Sein Sieg hatte den Freiern Achtung eingeflößt, sie kamen lachend zu ihm her, reichten ihm die Hände und sprachen: "Mögen dir Zeus und die Götter geben, was du begehrest, Fremdling, daß du uns den überlästigen Burschen zur Ruhe gebracht hast, der nun zum König Echetos wandern mag!" Odysseus ließ sich den Wunsch als ein gutes Vorzeichen gefallen. Antinoos selbst legte ihm einen mächtigen Ziegenmagen vor, der mit Fett und Blut gefüllt war, Amphinomos aber brachte zwei Brote aus dem Korb herbei, füllte einen Becher mit Wein und trank ihn unter Handschlag dem Sieger zu, indem er sagte: "Auf dein Wohlergehen, fremder Vater, mögest du künftig von aller Trübsal frei sein!" Odysseus blickte ihm ernsthaft ins Auge und erwiderte: "Amphinomos, du scheinst mir ein recht verständiger Jüngling zu sein und bist eines angesehenen Mannes Kind.
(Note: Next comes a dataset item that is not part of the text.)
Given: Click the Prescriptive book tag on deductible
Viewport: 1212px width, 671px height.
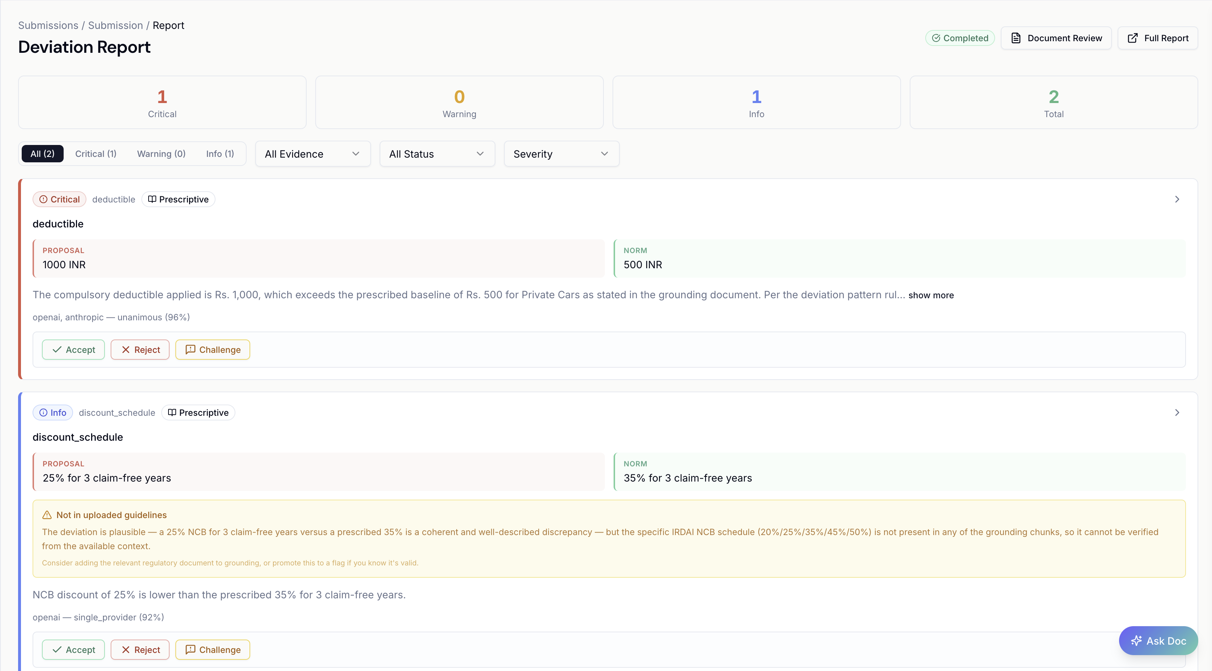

Nimm dir mein Wort zu Herzen! Es gibt nichts Eitleres und Unbeständigeres auf Erden, als der Mensch ist; solang ihn die Götter begünstigen, meint er, die Zukunft könne ihm nichts Böses bringen; und wenn nun das Traurige kommt, so findet er keinen Mut in sich, es zu ertragen. Ich selbst habe das erfahren und habe, im Vertrauen auf meine Jugendstärke, in glücklichen Tagen auch manches getan, was ich nicht hätte sollen. Drum warne ich einen jeden, im Übermute nicht zu freveln, und rate ihm, die Gaben der Götter in Demut zu empfangen. So ist es auch nicht klug, daß die Freier sich jetzt so trotzig gebärden und der Gattin des Mannes so viel Schmach antun, der schwerlich lange mehr von seiner Heimat entfernt, der vielleicht so nahe ist! Möge dich, Amphinomos, ein guter Dämon aus dem Haus hinwegführen, ehe du jenem begegnest!" So sprach Odysseus, goß eine Spende aus, trank und gab dann den Becher dem Jüngling zurück. Der Freier senkte nachdenklich sein Haupt und schritt betrübt durch den Saal, als ahnete ihm etwas Schlimmes. Dennoch entrann er dem Verhängnis nicht, das ihm Athene bestimmt hatte.